Proposed tax plan could spook Internet companies

The plan is based on a draft of OECD recommendations for tackling multinational corporations’ aggressive tax planning.

US dollars and euros banknotes are seen in this illustration photo (photo credit: REUTERS)
US dollars and euros banknotes are seen in this illustration photo
(photo credit: REUTERS)
A plan circulated by the Israel Tax Authority to enforce taxes on Internet activities has some analysts worried that the enforcement could send big players in the high-tech field packing.
The plan, which is based on a draft of OECD recommendations for tackling multinational corporations’ aggressive tax planning, would subject Internet-based transactions of foreign-based companies to Income Tax and Value Added Tax (though its application would depend on where the company is based).
In 2014, the OECD took on the problem of Base Erosion and Profit Shifting (BEPS), which “refers to tax planning strategies that exploit gaps and mismatches in tax rules to artificially shift profits to low or no-tax locations where there is little or no economic activity, resulting in little or no overall corporate tax being paid.”
The idea was to create a coordinated action plan among countries to ensure that they all filled in the loopholes.
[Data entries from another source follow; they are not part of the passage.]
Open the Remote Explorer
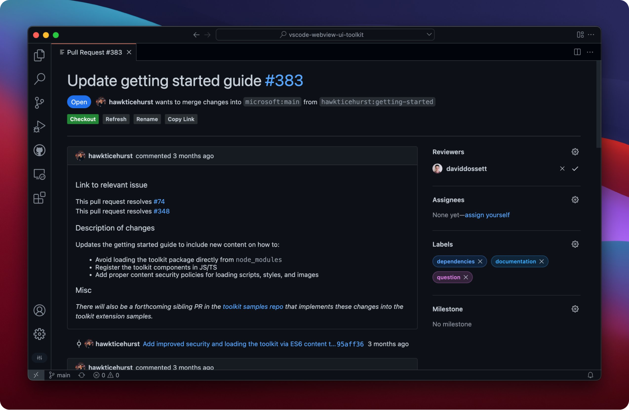This screenshot has height=410, width=629. point(39,174)
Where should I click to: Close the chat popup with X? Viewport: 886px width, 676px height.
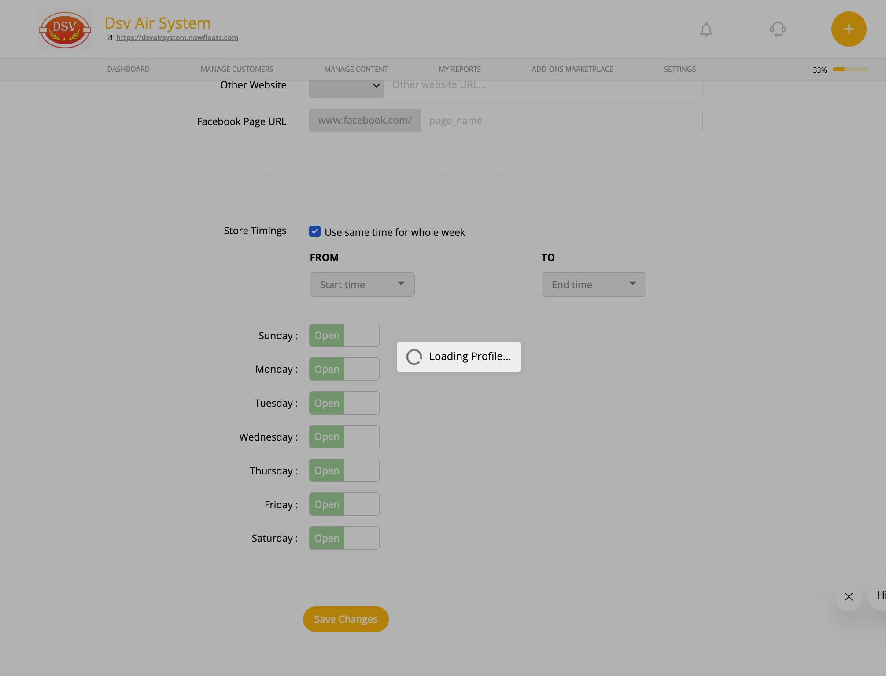(x=849, y=597)
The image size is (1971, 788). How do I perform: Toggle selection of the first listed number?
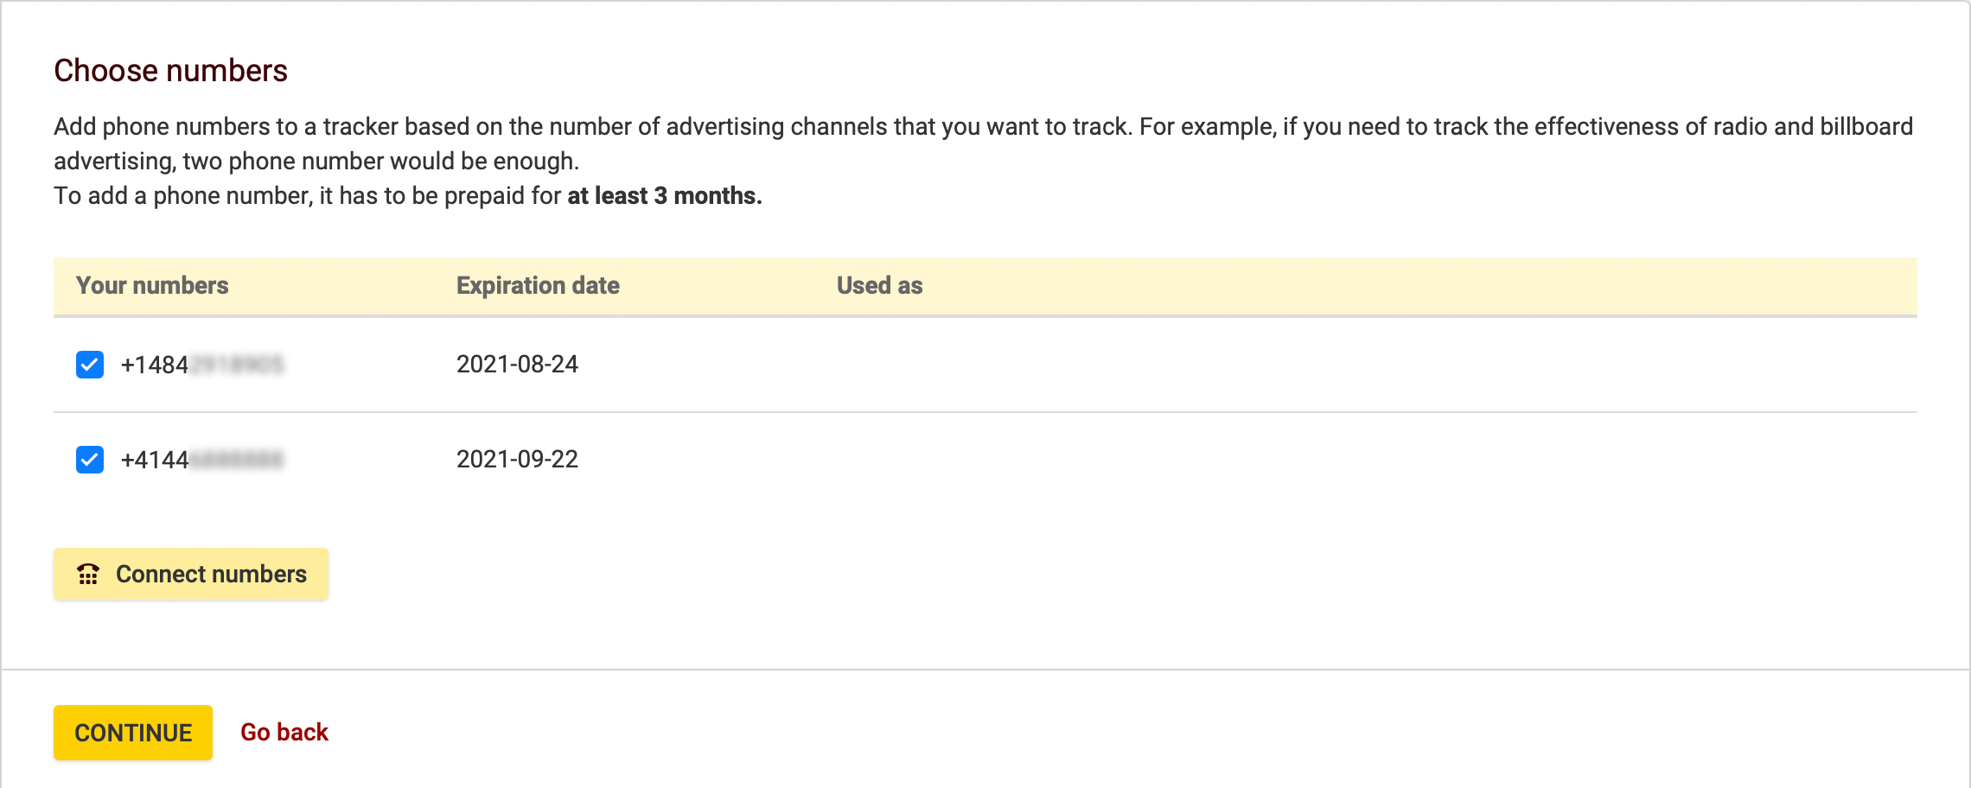(91, 364)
Letting countries act alone would simply give companies an incentive to shift to an equally attractive location that hadn’t put more stringent tax laws in place.
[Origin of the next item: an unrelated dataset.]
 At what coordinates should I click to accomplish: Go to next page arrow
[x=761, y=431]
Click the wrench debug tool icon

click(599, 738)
Among the issues it sought to work out where where companies were choosing their “permanent establishment” status, evaluating the importance of intangible services like data storage, and figuring out how to tax Internet-based links in multinational supply chains.
“The tax authority's circular which is (supposedly) based on the OECD recommendations, are very preliminary and no country in the world has yet implemented them. I don’t think that Israel should adopt these recommendations early, because there is a risk,” said Guy Reshtik, head of the tax department at Baker Tilly, Israel.
In his view, companies such as eBay, PayPal, Google, Facebook that carry out some business in Israel through the Internet and local employees could find themselves subject to all sorts of new costs.
Google, for example, put its international headquarters in Ireland because of its friendly tax regime, a regime with which Israel often competes when looking to lure high-tech investment. Israel just beat Ireland as the location for Intel’s latest factory, a $6 billion investment. The previous one was built in Ireland.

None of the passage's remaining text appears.